Sensory information is received by the amygdala from the thalamus and the cerebral cortex. The thalamus is involved in sensory perception and movement with parts of the brain and spinal cord. The cerebral cortex processes the information received from the senses and is involved in processes such as decision-making, problem-solving and planning. [7]
Malfunction of the amygdala and its associated structures in ASD patients may be indicative of impairments in social interaction, rewarding convention, memory and facial and emotional recognition patterns. There have been many studies analysing the role of abhorrent amygdala growth patterns in patients of ASD. [5]
The amygdala has abnormal developmental time that includes enlargement that persists through late childhood. Several studies have shown a 13–16% enlargement of the amygdala in young autistic cases (3–5 years of age). Amygdala grows by 40% between 8 and 18 years of age in typically developing boys, whereas autistic boys show a stagnation of growth of the amygdala. Even though the amygdala volume differs significantly in the younger ages between ASDs and controls, the volume normalises in the adolescent and adult age groups because of differential growth patterns between the two groups. Recent studies suggest that amygdala enlargement is associated with elevated anxiety and poor social and communication skills. Using stereological methods, there has been a discovery of a significant 14% decrease in total neuron number in the lateral nucleus and a significant 12% decrease in neuron number in the total amygdala in 9 autism brains versus 10 typically developing control brains.
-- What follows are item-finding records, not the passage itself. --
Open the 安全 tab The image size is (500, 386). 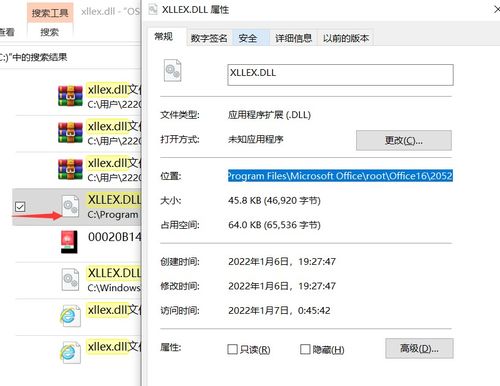pos(248,38)
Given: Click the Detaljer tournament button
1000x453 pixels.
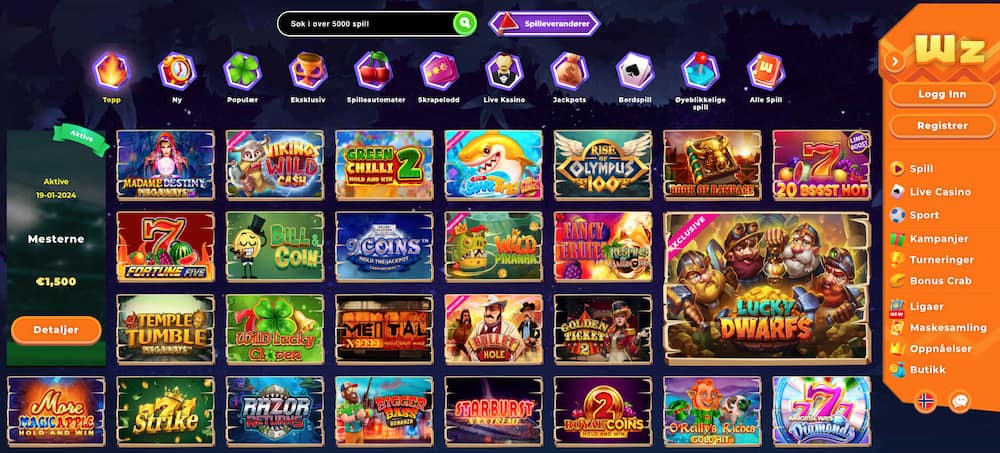Looking at the screenshot, I should tap(56, 330).
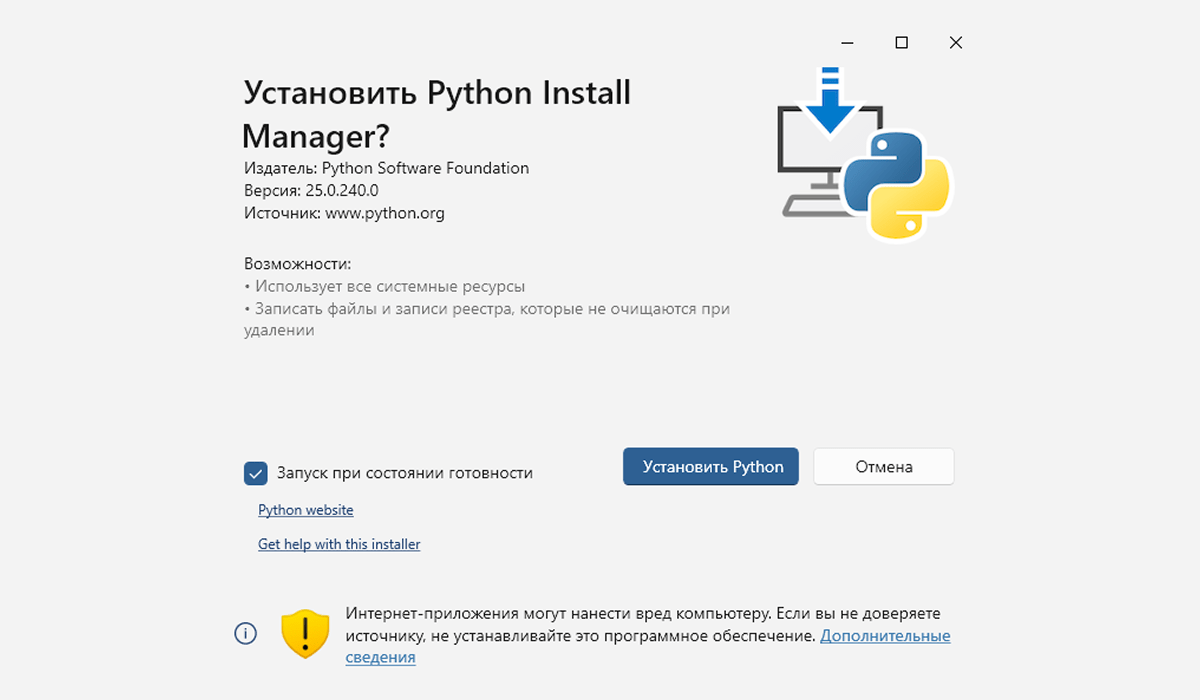
Task: Open the Python website link
Action: 305,510
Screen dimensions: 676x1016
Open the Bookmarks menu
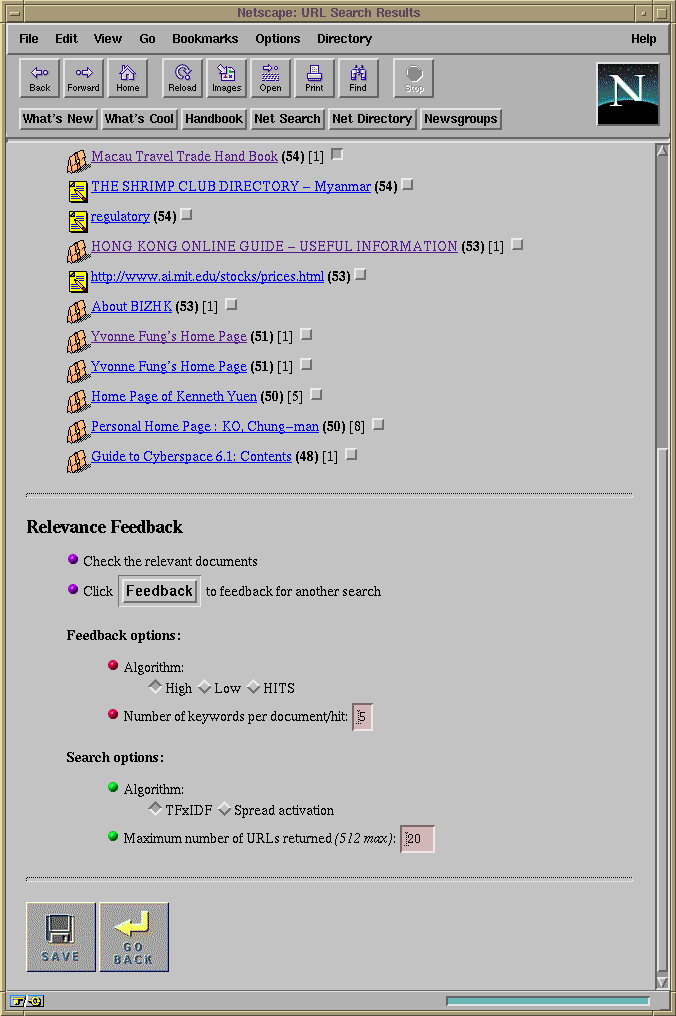(x=205, y=39)
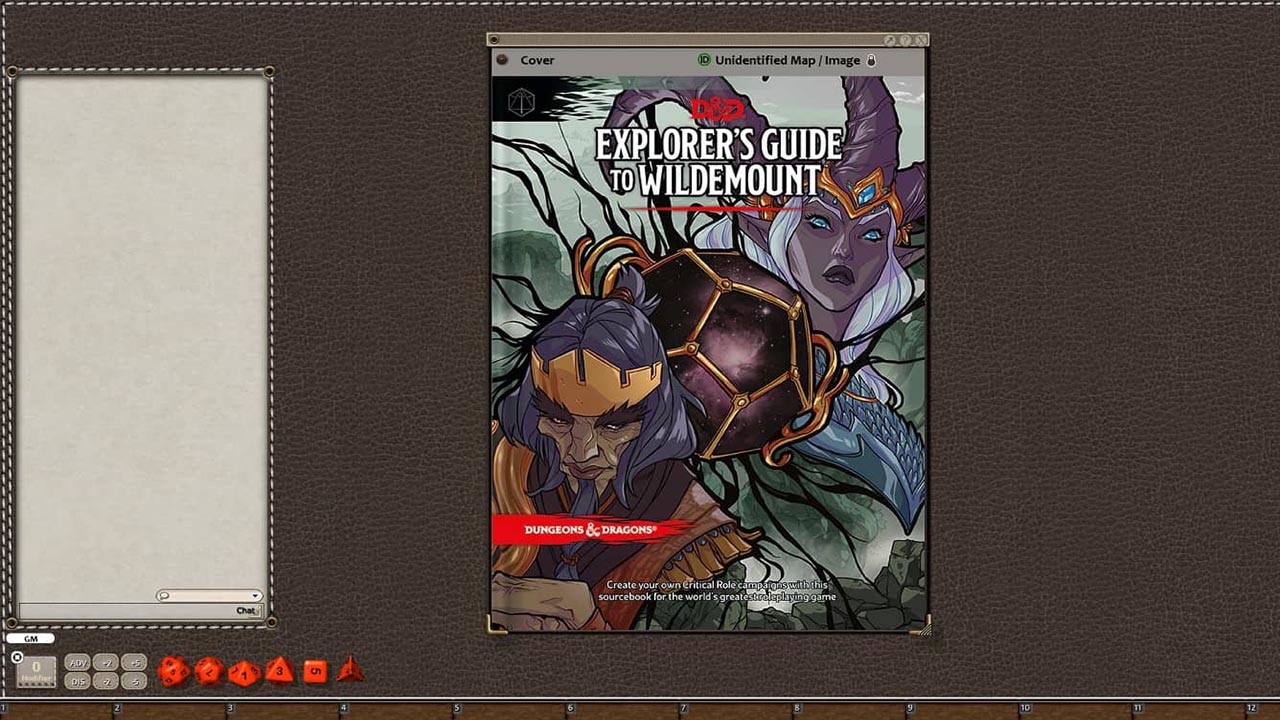Click the d6 cube die
This screenshot has width=1280, height=720.
click(x=315, y=671)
Amygdala volume was significantly smaller in the autistic subjects versus controls (of the same age) based on MRI imaging studies in adolescents and adults. Therefore the amygdala size and cell number differ in ASDs versus controls, but the difference depends upon the age of the ASD subject. [6] The Growth Model of Autism can be shown on Figure 1 in comparison to typically normal brain development.
Growth Model of Autism
Autism involves three phases of early brain growth pathology.
1 Early brain overgrowth at the beginning of life.
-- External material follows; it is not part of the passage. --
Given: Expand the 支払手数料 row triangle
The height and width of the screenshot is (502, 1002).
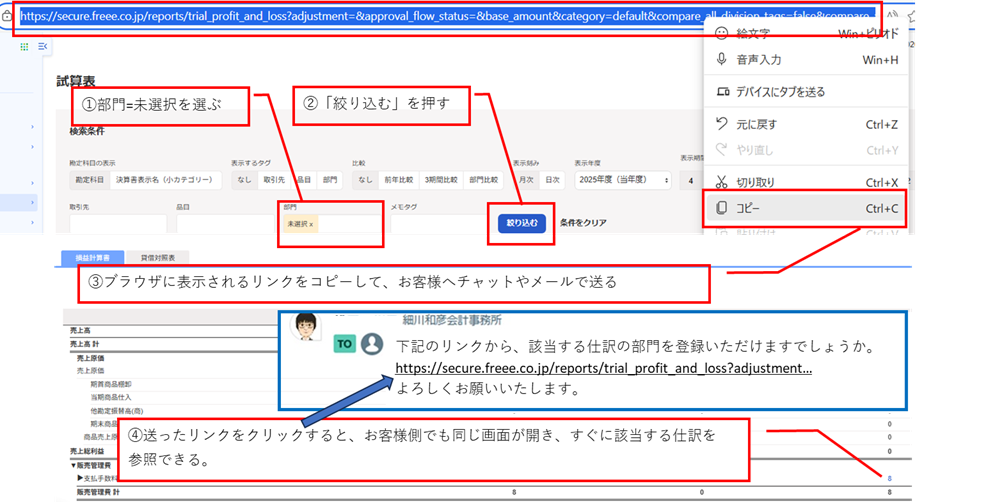Looking at the screenshot, I should pos(80,479).
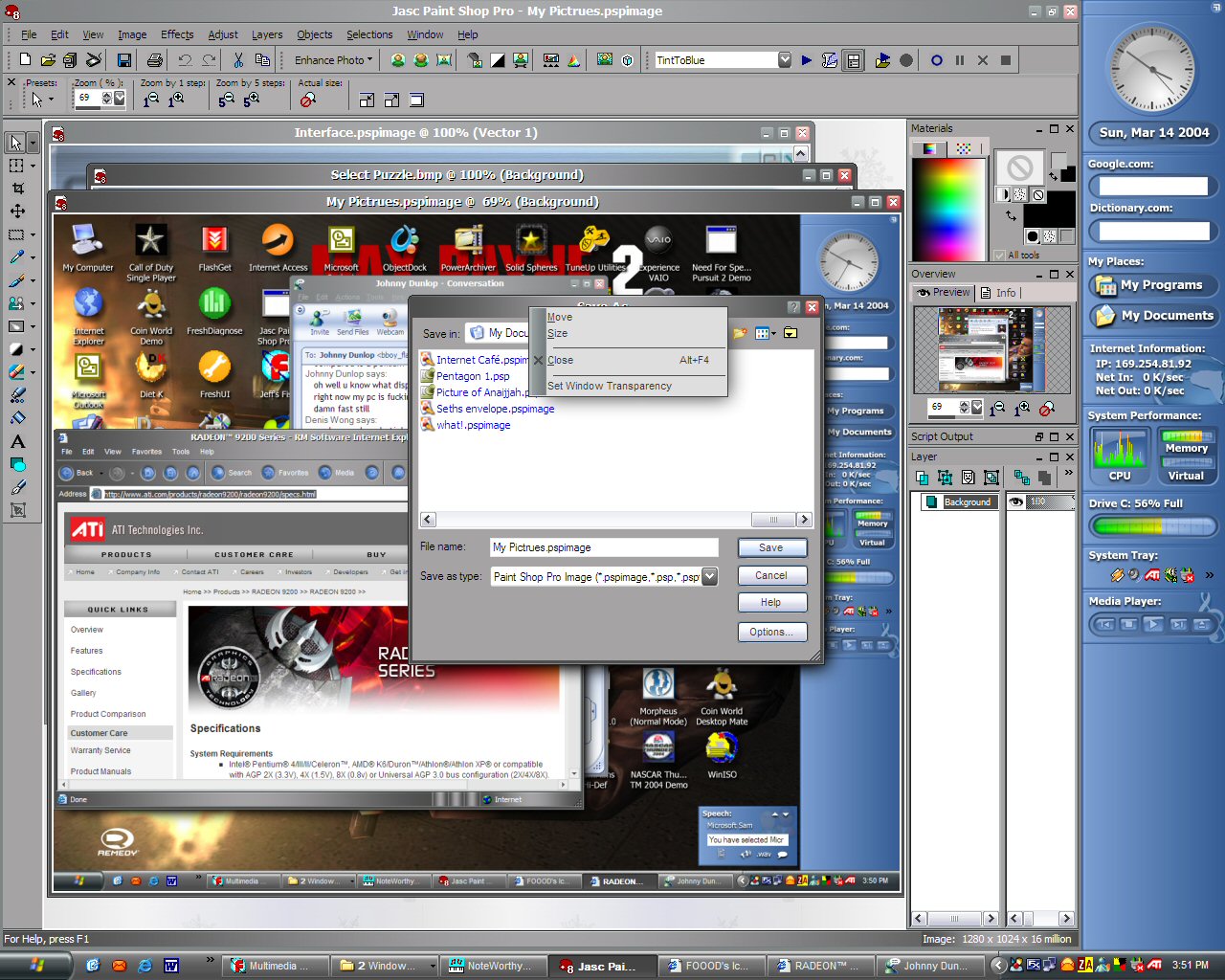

2 Slowing or arrest of growth during early childhood.
3 Possible degeneration in some brain regions by preadolescence and continuing into adulthood. [8]
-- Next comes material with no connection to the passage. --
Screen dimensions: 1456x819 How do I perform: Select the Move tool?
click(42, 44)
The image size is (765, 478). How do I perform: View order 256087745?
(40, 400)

Figure 1 This is a graph that shows the neural maldevelopment in autism compared to the normal development. [8]
Conclusion
There is a lot of evidence to suggest that the neuropathological differences in early ages of patients leads to the development of autism. Hypoplasia of the cerebellum evidently leads to reduced numbers of Purkinje cells and this leads to reduction in the connectivity of the brain, specifically GABA neurotransmitter and enzymes associated with GABA in patients of autism. It may be worth researching to increase GABA levels or enzymes to be able to cure the autism. Amygdala abnormalities particularly the enlargement during early childhood has been suggested to be an underlying cause of autism. Genetic screening could be carried out on patients of autism who show evidence of enlargement of the amygdala in fMRI scans and these could be used to find connections of specific genes and enlarged amygdalae in comparison to case controls. The studies that have been carried out in the reviews have shown that there were not many subjects that these studies have been tested out on. This could affect the validity of the studies.